◆ Set exercise A: From the article on how a CEO shows commitment to customer centricity, list every company identified by name.
◆ Set exercise B: In the article on how a CEO shows commitment to customer centricity, rewrite the paragraph beginning "2. Define a customer service charter." as a short bulleted list that keeps its main points.
◆ Set exercise C: Continue the article on how a CEO shows commitment to customer centricity, picking up right after its final sentence.

— start of Provided text —

7 ways a CEO demonstrates he/she is serious about being customer centric

0
154

Share on LinkedIn

One of the reasons companies struggle in their quest for enhanced levels of customer focus is employees don’t buy the fact that their leadership is serious about making the change. They are looking for signs that this is not just the flavor of the month and it to will pass soon.

Here are 7 ways you can send that message:

1. Define what a customer centric culture means to your organization. What are the values of the organization and how do these translate into how you will treat customers? Even in businesses with very thin margins there are ways to create value that allow companies to differentiate. Take Ingram Micro for example, the world’s largest distributor of computer products. Ingram Micro were the first company to provide their smaller retailers a drop ship capability where they could opt to have products ship directly to customers. This service reduced handling costs for the retailers and added significant value, which Ingram was able to capitalize on through increased market share.

2. Define a customer service charter. Have you defined how customers will be serviced? Is this approach mirrored internally? There are certain fundamentals that every customer values but not every company delivers. Speed of complaint resolution is one example, has your company considered how important this is to your customers? A print shop owner would lose a lot of money if his printer stopped working and was not able to get a fast response. However, a clothing company may have a little more time to get an issue resolved. Regardless of these differences do all employees know how critical certain service elements are to the life of their customers?

3. Measure and benchmark your current levels of customer focus. Customer focus can be measured and compared with the best. You can only manage what you can measure and this goes for culture as well. Tools such as the Market Responsiveness Index (MRI) allow companies to very simply see where they stand versus the best companies across industries and the globe.

Companies with a strong culture of customer focus outperform their competitors on a consistent ongoing basis; this culture forms the bedrock of competitive advantage. Companies like Apple, Zappos, 3M and Nordstrom have dominated their markets with an unrelenting focus on customers.

4. Evaluate your decisions in light of the message they send to customers. When you decide to increase price in order to meet revenue or profit targets for a quarter, think about what message that sends to customers and employees? Is there an equal increase in value being provided? Or will it be perceived as price gouging, taking advantage of captive customers?

5. Top 10 lists of customer insights and issues. The practice of communicating what is on customer’s minds on a regular basis across the entire organization demonstrates that customer’s and their issues are important. Great customer centric companies publish these regularly and they come straight from the top. Treating all feedback as valuable and potentially actionable is energizing. Make sure complaints are viewed as opportunities by presenting them in a “here is what we are going to do about it” fashion.

— end of Provided text —
— start of Given data —

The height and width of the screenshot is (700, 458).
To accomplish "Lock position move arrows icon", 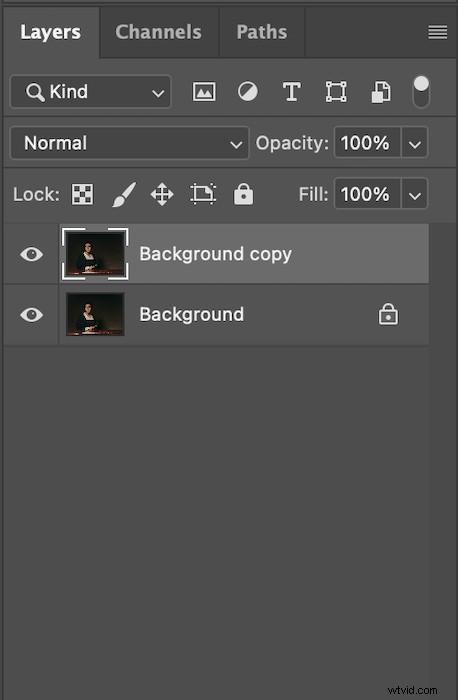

— end of Given data —

◆ Written response A: Ingram Micro, Apple, Zappos, 3M, Nordstrom

◆ Written response B:
- Define how customers will be serviced, and mirror that approach internally.
- Some fundamentals are valued by every customer but not delivered by every company.
- Speed of complaint resolution is one example: a print shop owner loses a lot of money if a printer stops working and no fast response comes, while a clothing company may have a little more time.
- Regardless of such differences, all employees should know how critical certain service elements are to their customers.

◆ Written response C:
6. Appoint a Chief Customer Officer (CCO). The appointment of a customer advocate at the most senior levels of an organization demonstrates a real commitment by the CEO and executive team to make customer’s a priority. There is a small but growing number of CCOs in mid-size and large companies. This reflects the trend of leveraging an end-to-end customer experience as a way to differentiate products that are increasingly commoditized.

7. Measure everyone on customer satisfaction. Elevate customer satisfaction and other customer metrics such as lifetime value to the same level as revenue and profits. Businesses succeed when their customers succeed and yet many companies bury the customer metrics in favor of only revenue and profits. But revenue and profits are the outcome of the customer metrics. In competitive markets if you see declines in customer satisfaction, increases in customer defection and reductions in customer lifetime value, a profit decrease is sure to follow. Just ask Reed Hastings of Netflix after some recent mis-steps cost the company more than 800,000 lost customers.

In business, words are meaningless without action, if your company’s vision and mission includes some statement related to customers, what tangible actions do the leaders of the organization take to reinforce this?

Republished with author's permission from original post.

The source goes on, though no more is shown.